Stocks Bounce Back After a Volatile Start to the Week
Weekly Market Recap for September 13th
The week started off volatile, but the S&P 500 finished higher, led by the largest stocks. Large Cap Growth, High Beta, and Momentum outperformed, while the Russell 2000, Large Cap Value, and Low Volatility underperformed. Energy was the worst performer, with oil prices ending the week flat, and financials struggled due to banks’ profit warnings about lower interest income and higher credit losses. Bonds finished the week higher as Treasury yields declined, with Long Duration bonds slightly outperforming.
In the past few weeks, one notable theme has been investors pricing in slower economic growth and aggressive rate cuts. Oil and small-cap stocks are approaching oversold and bonds and defensive sectors overbought.
S&P 500 Index (Last 12 Months)
S&P 500 Technical Composite (Last 24 Months)
Labor Market Holds Steady
Unemployment fell by -0.1% to 4.2%, and nonfarm payrolls rose by +142,000. The August labor market report showed little change, with broader trends unchanged. Unemployment rates across age groups and genders remain higher than earlier this year and last year. Job seekers are taking longer to find employment, driving continued jobless claims to a nearly 3-year high. Job growth is slowing, total employment is flat, and prior months’ estimates are being revised downward.

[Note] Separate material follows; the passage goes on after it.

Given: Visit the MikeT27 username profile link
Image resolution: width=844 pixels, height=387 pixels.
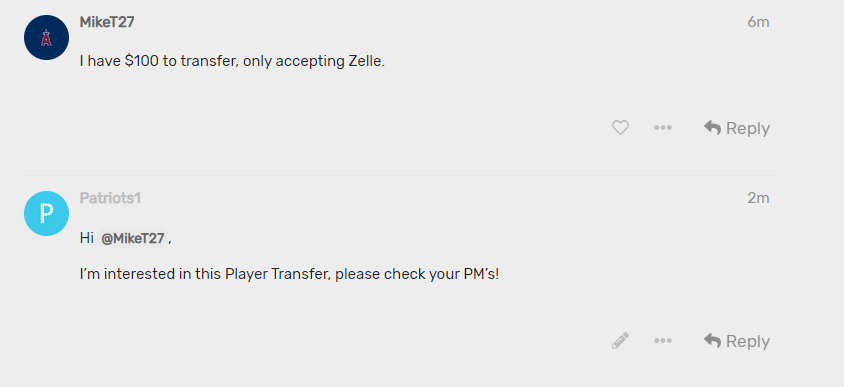Looking at the screenshot, I should (107, 22).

Despite the limited new information, the overall trend remains concerning. Investors worry the labor market is deteriorating, but the underlying data reveals more nuance. Almost 65% of the increase in unemployed individuals this year stems from a combination of reentrants and new entrants. Individuals completing temp jobs account for 22% of the rise, while permanent job losses account for 19%. While labor demand is softening, the data suggests an increase in labor supply poses a more significant issue. The risk is that the labor market loses momentum, with our U.S. Unemployment Indicator signaling continued upward pressure into early 2025. Our view is that the labor market is finding a new equilibrium (absorbing supply) rather than deteriorating.
US Unemployment
Reason for Unemployment
Inflation Pressures Ease as Food, Energy, & Goods Prices Fall
Headline CPI rose by +0.2% in August, matching the previous month as inflation normalized. Compared to a year ago, CPI increased by +2.5%, the slowest pace since March 2021. Falling prices for food, energy, and goods have contributed to the decline (Figure 2). Food and Energy inflation are well below 2022 levels, and goods deflation remains a tailwind, with prices for Commodities Ex-Food & Energy and New & Used Vehicles falling. Despite the continued decline in headline CPI, data indicates that underlying inflation pressures persist, with Core CPI rising to a 4-month high of +0.3%. The highly-debated Shelter category, which hit a 7-month high, contributed to this rise. Continued price pressures are also evident in Core Services (ex-Shelter), with medical care and vehicle insurance remaining elevated.
Monthly Change Across CPI Categories
Will Inflation Rebound in the Coming Months?
Rate-Cutting Cycle to Begin Next Week
The Fed is shifting focus to the labor market as inflation eases and unemployment rises. This sets the stage for a -0.25% rate cut at next week's FOMC meeting, with more cuts likely in the coming months. However, inflation's seasonality still poses a risk for a market that believes the inflation is under control. Inflation's seasonality is a factor, and inflation has experienced a decline each summer for the past three years. The market responded to this summer's decline by pricing more rate cuts, but inflation may rebound in the coming months if history repeats. Oil, which trades near a 3-year low due to concerns about slowing economic growth and OPEC output increases, could also become a headwind. While seasonality will not change the overall trend of easing inflation, it could cause the market and Fed to question their assumptions.
Look Ahead to Next Week
Next week’s economic calendar includes multiple hard data points, with industrial production releases, retail sales, and housing starts. The Fed holds its FOMC meeting mid-week and releases its Summary of Economic Projections on Wednesday, providing more information about officials’ latest views on the path forward.
The past two weeks' economic data releases included:
ISM Mfg PMI
Actual: 47.2
Consensus: 47.5
Prior: 46.8
Commentary: Manufacturing remains weak.
ISM Services PMI
Actual: 51.5
Consensus: 51.1
Prior: 51.4
Commentary: Slowing, but still signals expansion.
Construction Spending
Actual: -0.3%
Consensus: +0.2%
Prior: +0.04%
Commentary: Private construction remains weak, particularly residential, while public rebounded from June slowdown.
Consumer Credit
Actual: +$25.5B
Consensus: +$11.2B
Prior: +$5.2B
Commentary: New all-time high
Important Disclosures
This material is provided for general and educational purposes only and is not investment advice. Your investments should correspond to your financial needs, goals, and risk tolerance. Please consult an investment professional before making any investment or financial decisions or purchasing any financial, securities, or investment-related service or product, including any investment product or service described in these materials.